In the Supreme Court of Papua New Guinea text below, transcribe the span between "The constitutional convention" and "New Guinea's Parliament.", inclusive.

### [Text]
--- begin ---

= Supreme Court of Papua New Guinea =

Highest court of Papua New Guinea

The Supreme Court of Papua New Guinea has been the highest court of Papua New Guinea since 16 September 1975, replacing the pre-Independence Supreme Court (corresponding to the post-Independence National Court) and the overseas appellate tribunals from 1902 to 1975 of the High Court of Australia and the Judicial Committee of the Privy Council. Judges of the pre-Independence Supreme Court automatically became the first justices of the National Court and accordingly among the pool of judges that were available to be empanelled as a Supreme Court bench.

== Establishment and composition ==

The Supreme Court was established as a superior court of record under Papua New Guinea's Constitution. The Chief Justice of Papua New Guinea, Deputy Chief Justice and the judges of the National Court (excluding acting judges) comprise the Court.

Not separately constituted, the Supreme Court is an appellate committee or "full court" of the National Court, which is the superior-level trial court. Judges of the National Court form panels of the Supreme Court on an ad hoc basis to hear appeals from the National Court, appeals from assorted administrative tribunals, and to hear references in the Supreme Court's original jurisdiction.

==Reference jurisdiction and the separation of powers==

In the latter case the Court is, strictly speaking, not exercising a judicial function but rather, pursuant to the ruling of the Judicial Committee of the Privy Council in Attorney-General of Ontario v Attorney-General of Canada (Reference Appeal) [1912] AC 571, one of advising the executive branch of government, a jurisdiction expressly conferred on the Supreme Court by Papua New Guinea's Constitution. Other jurisdictions, notably the USA (federally, though not in all states) and Australia, eschew the reference function for their courts on the grounds that it violates the principle of the separation of powers as among the legislative, executive and judiciary; in Canada, it is held that the principle is inapplicable in a parliamentary democracy.

The constitutional convention which deliberated on the drafting of Papua New Guinea's Constitution immediately prior to Independence took counsel from Canadian academics and the reference procedure was readily adopted. In Papua New Guinean jurisprudence, as in Australia, the formula "separation of powers" is frequently referred to. However, as in Australia (and unlike in the USA where the principle was enunciated and where the executive is not responsible to the legislature) it has a special limited application, being confined to describing the well-established convention of an independent judiciary, dating from the English Bill of Rights 1689: the executive is, of course, responsible to the legislature in Papua New Guinea's Parliament.

--- end ---

### [Rows]

--- begin ---

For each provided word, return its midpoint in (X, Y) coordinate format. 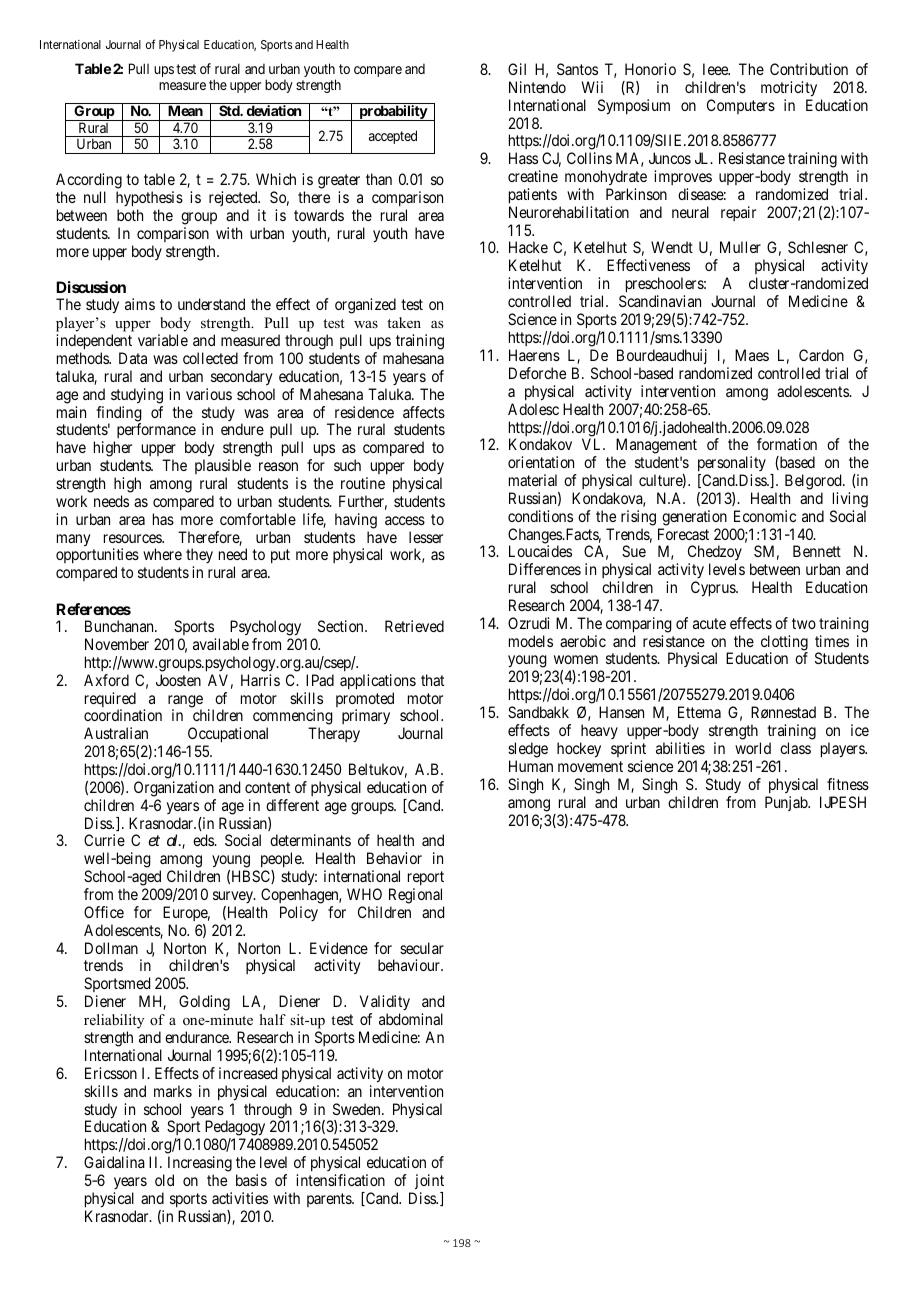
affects (424, 412)
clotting (784, 644)
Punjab (787, 803)
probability (393, 113)
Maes (752, 355)
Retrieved (414, 626)
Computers (741, 106)
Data (133, 358)
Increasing (200, 1164)
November (117, 644)
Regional (416, 897)
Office (104, 912)
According (89, 182)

--- end ---

### [Full output]
The constitutional convention which deliberated on the drafting of Papua New Guinea's Constitution immediately prior to Independence took counsel from Canadian academics and the reference procedure was readily adopted. In Papua New Guinean jurisprudence, as in Australia, the formula "separation of powers" is frequently referred to. However, as in Australia (and unlike in the USA where the principle was enunciated and where the executive is not responsible to the legislature) it has a special limited application, being confined to describing the well-established convention of an independent judiciary, dating from the English Bill of Rights 1689: the executive is, of course, responsible to the legislature in Papua New Guinea's Parliament.